**Текст для чтения**
——

Память близких. юрий доброскокин

Вячеслав Киктенко


…вздорный и вдумчивый – как-то по-казацки, по-южнорусски вдумчивый… прижимистый и раздолбайский одновременно человек… как это сочеталось в одном?  Не знаю. Но, поди ж ты, – сочеталось. Я не говорю сейчас о писателе, редком разсказчике (сейчас всё больше романы шлёпают, а чего их  не шлёпать? Бумаги не нужно, сел за клавиатуру и – гони «километры»), нет, я сейчас о смешном человеке говорю, которого тогда и читать не читывал (мы в разных семинарах учились), который вдруг оказался моим другом – надолго, навсегда. С чего бы вдруг? До сих пор не пойму. Мы – абсолютно разные люди, и по темпераменту, и по образу жизни, а вот, поди ж ты, свело навсегда.
Приезжая в Москву – уже после института – я обычно останавливался у него, на съёмной квартире (своей у него никогда не было, как и прописки московской) в комнатёнке на Дорогомиловской… и снова, как в юности, – разговоры, разговоры, разговоры….не трепотня, а именно разговоры: о самом главном, о том, что и свело нас, наверное, на этой земле. – А вот что такое человек? А вправду ли земля круглая? А вправду ли, что большинство из той «классики», что нам вменяли когда-то в обязательную программу – настоящее?..

——

(Записи из набора данных)
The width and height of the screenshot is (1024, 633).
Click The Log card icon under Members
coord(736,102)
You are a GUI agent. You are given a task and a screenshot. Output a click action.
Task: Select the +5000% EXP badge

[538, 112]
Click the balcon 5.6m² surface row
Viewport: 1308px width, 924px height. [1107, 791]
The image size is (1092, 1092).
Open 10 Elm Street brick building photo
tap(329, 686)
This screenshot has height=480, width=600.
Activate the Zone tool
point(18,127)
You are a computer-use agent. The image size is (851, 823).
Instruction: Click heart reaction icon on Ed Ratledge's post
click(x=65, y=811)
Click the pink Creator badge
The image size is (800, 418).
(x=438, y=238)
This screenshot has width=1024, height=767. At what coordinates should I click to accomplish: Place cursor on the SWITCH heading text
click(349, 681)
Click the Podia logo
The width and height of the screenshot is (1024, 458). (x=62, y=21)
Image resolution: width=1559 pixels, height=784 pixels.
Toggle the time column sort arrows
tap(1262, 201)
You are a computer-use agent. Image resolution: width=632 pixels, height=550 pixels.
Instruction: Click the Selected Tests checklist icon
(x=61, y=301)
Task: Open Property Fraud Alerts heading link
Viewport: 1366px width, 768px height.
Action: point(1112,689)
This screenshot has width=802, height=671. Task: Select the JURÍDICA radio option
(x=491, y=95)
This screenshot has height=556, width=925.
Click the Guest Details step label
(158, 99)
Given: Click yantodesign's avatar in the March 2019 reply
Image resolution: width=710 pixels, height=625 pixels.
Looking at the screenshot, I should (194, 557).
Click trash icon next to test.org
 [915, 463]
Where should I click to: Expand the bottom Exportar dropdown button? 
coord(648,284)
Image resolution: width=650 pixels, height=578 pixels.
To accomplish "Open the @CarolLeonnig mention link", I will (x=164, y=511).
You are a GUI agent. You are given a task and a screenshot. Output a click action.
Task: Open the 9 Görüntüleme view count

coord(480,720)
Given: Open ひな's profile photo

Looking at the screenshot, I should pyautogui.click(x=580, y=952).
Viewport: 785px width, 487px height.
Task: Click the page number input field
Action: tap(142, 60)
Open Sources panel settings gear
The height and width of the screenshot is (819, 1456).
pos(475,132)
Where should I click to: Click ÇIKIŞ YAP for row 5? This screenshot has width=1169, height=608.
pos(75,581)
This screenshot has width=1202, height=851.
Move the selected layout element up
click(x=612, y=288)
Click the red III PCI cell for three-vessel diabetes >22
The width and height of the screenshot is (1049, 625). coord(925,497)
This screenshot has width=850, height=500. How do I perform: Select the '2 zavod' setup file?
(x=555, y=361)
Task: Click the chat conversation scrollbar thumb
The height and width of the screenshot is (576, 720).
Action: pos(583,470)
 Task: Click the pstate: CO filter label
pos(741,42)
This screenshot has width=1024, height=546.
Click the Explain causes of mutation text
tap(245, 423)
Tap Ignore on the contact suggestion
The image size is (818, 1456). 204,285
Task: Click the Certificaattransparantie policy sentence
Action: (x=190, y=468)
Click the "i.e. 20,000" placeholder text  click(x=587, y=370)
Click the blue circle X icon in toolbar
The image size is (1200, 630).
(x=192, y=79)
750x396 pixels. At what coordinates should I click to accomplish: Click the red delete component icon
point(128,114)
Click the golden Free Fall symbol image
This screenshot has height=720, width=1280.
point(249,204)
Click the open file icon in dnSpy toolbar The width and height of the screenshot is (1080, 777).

——

**Что сделать**
A – Выведите без изменений отрывок из воспоминаний о Юрии Доброскокине от слов «Вячеслав Киктенко» до слов «ты, свело навсегда.».
B – Подхватите воспоминания о Юрии Доброскокине и допишите их продолжение после последней приведённой фразы.

**Ответы по заданиям**
A –
Вячеслав Киктенко


…вздорный и вдумчивый – как-то по-казацки, по-южнорусски вдумчивый… прижимистый и раздолбайский одновременно человек… как это сочеталось в одном?  Не знаю. Но, поди ж ты, – сочеталось. Я не говорю сейчас о писателе, редком разсказчике (сейчас всё больше романы шлёпают, а чего их  не шлёпать? Бумаги не нужно, сел за клавиатуру и – гони «километры»), нет, я сейчас о смешном человеке говорю, которого тогда и читать не читывал (мы в разных семинарах учились), который вдруг оказался моим другом – надолго, навсегда. С чего бы вдруг? До сих пор не пойму. Мы – абсолютно разные люди, и по темпераменту, и по образу жизни, а вот, поди ж ты, свело навсегда.

B –
Это сейчас ясно, что многое из того, вменяемого – барахло откровенное, а тогда, в 70-80-х…
Ни в коем случае не хочу очернить великую советскую литературу. И «Ташкент – город хлебный» Неверова, и «Люди из захолустья» Малышкина, и Платонов, и Серафимович, и Сергеев-Ценский, и многое другое – просто шедевры мирового уровня. А великие поэты Хлебников, Есенин, Маяковский?  А песни Великой Войны? Да это же величайший коллективный Эпос!..
Но дурачили нас всё-таки крепенько. И мы с Юркой всё это по косточкам раскладывали. Как прозу, так и поэзию советскую. Всё-таки Юрка был поэт, и каждый, прикоснувшийся к его невероятной по сжатости прозе, порою перерастающей в настоящую поэзию, к смешению – «нарушению» уровней, это поймёт.
Я уже потом, с Юриной подсказки, купил в букинистическом томик Василя Стефаника – его прямого учителя, как он сам мне признался – и кое-что понял в истоках его творчества, к великому сожалению, слишком рано прервавшегося. К тому времени уже вышла первая тоненькая  книжка рассказов Доброскокина «Твёрдохлебы», очень высоко оцененная критикой и, конечно же, мной. О чём я ему радостно сказал.
А потом наш сокурсник, издатель  Сергей Ионин издал вторую книгу, побольше, листиков около десяти – «Солнышко, тучка». Её у меня кто-то «зачитал», но помню, что там была, кроме нескольких, как всегда небольших по объёму рассказов, повесть. Она была слабее рассказов. Юрка был прирождённый разсказчик, а это такая редкость, такая редкость, особенно в наше время!
А вот кто он был сам по себе?.. Да, пожалуй – никто. В чудных рассказах его – он весь, целиком! Я  плешь проел его близкому товарищу, издателю Николаю Дорошенко – «Николай, ну когда же ты издашь тоненькую книжку Юрки? Ты же его так ценил, дифирамбы ему пел! Полтора-два десятка рассказов не опустошат твоё издательство… если надо,  и мы, его друзья, по копеечке скинемся…». Издатель кивал головой, покаянно бил себя в грудь – «Издам, погоди немного, издам!..»

Воз и ныне там.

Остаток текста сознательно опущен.